面白いと思ったのは、記事をそのまま読むと、世界の音楽市場はデジタルに移行し、トップの米国は前年より0.8%成長し、しかもデジタルはすでに60%を占めるまでになっている、と読める点。
その傾向は3位のドイツ(1.1%成長、デジタル21%)、4位のイギリス(2.2%成長、デジタル44%)にも見られるのに、2位の日本は売上が前年比16.7%も減少し、デジタルが占める割合はわずか16%しかない。
素直に読めばそういうことになる。日本の音楽産業は世界2位で、トップの米国が44億7,000万ドル、日本が30億1,000万ドル、3位のドイツが13億7,000万ドルだから、米国と日本のトップ2が頭抜けている。
前年より減少しているのは、トップ10のうち日本(2位、16.7%減)、オーストラリア(6位、8.4%減)、カナダ(7位、2.5%減)、ブラジル(9位、1.7%減)のみで、やはり日本の16.7%減というのは問題がありそうなくらい突出している。
これは問題だな、日本の音楽産業はここで大胆な変革をしないと、ダメになっちゃうんじゃないかな、やはりデジタルに移行できてないのが問題だよな、とかいろいろ考えるわけです。
ところが、これを1人当たりの数字に直してみるとちょっと違って見えてくる。面倒なので概算しかしないけど。 Wikipediaから引用した人口で比べてみる(つまり、年代が微妙に違い、正確じゃないってことです)。米国(3億1,700万人)、日本(1億2,600万人)、ドイツ(8,033万人)、イギリス(6,318万人)、フランス(6,108万人)で比べてみる。
音楽産業の1人当たり売上高は、次のようになる。
アメリカ | 14.1ドル | 8.46ドル |
日本 | 23.9ドル | 3.82ドル |
ドイツ | 16.99ドル | 3.56ドル |
イギリス | 20.63ドル | 9.07ドル |
フランス | 15.65ドル | 3.59ドル |
単純に1人当たりの音楽消費額に直すと、日本は突出してるのがわかる。カッコ内は、やはり単純に消費額に占めるデジタルの割合で算出した値。簡単なグラフにしてみた。

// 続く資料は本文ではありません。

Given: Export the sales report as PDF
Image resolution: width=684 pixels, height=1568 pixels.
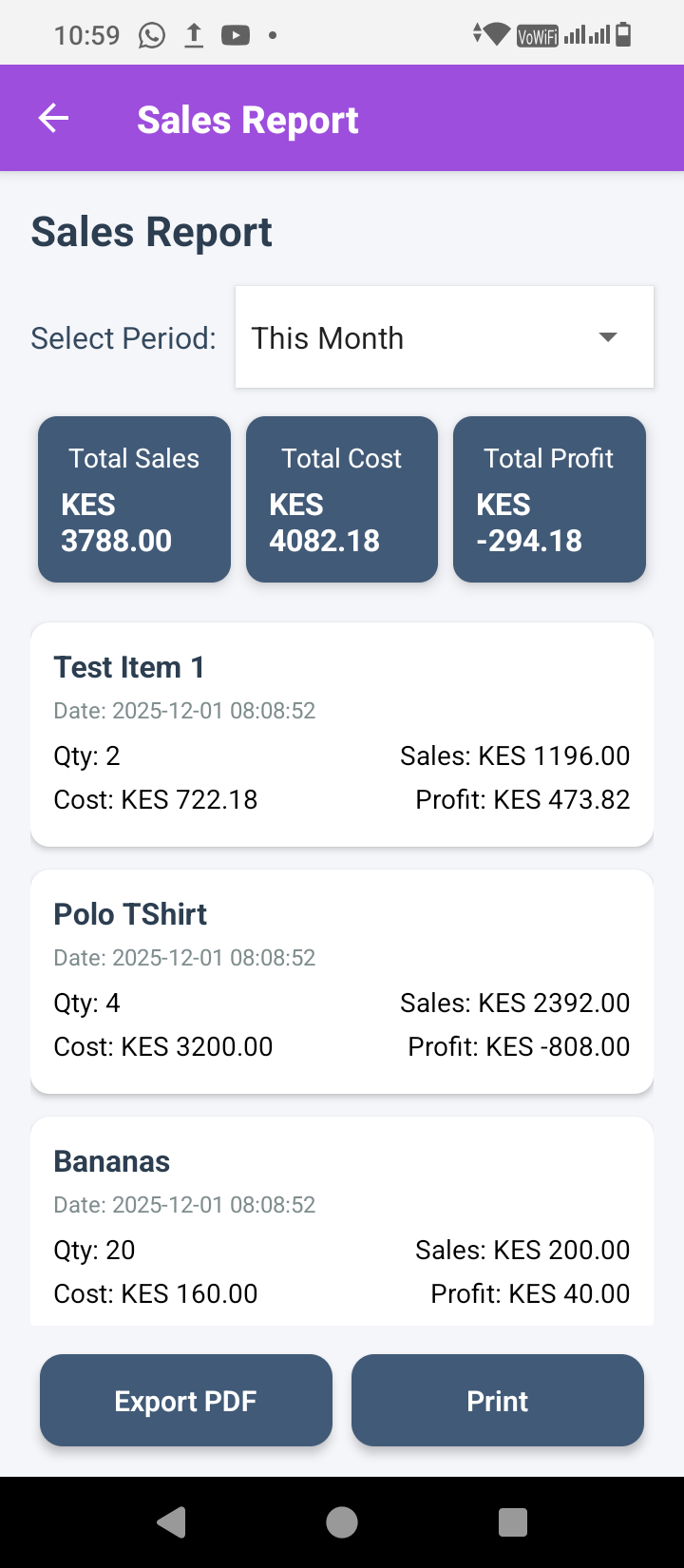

こちらを見ると、また状況が変わってくる。確かに米国、英国はデジタルの割合が高いが、日本はドイツ、フランスの水準と並んでいて、それほど低いわけではない。グロスで見れば低いが、1人当たりで見たらそんなに低いわけではない、といった感じだ。
これを90年代あたりから20年規模で細かく見たら、もうちょっと違った景色が見えてくるのではないだろうか。あるいは、単純に人口で1人当たりの額を出したが、年代による音楽消費額も変わってくるはずなので、そのあたりも検証するともっと面白い結果が出るかもしれない。
その結果として、なぜ日本の音楽消費がこれほど高いのか、そのあたりをちゃんと検証しないと、単純にデジタル化されれば売上が増えるぞ、などとは言えないのではないかと思えてくる。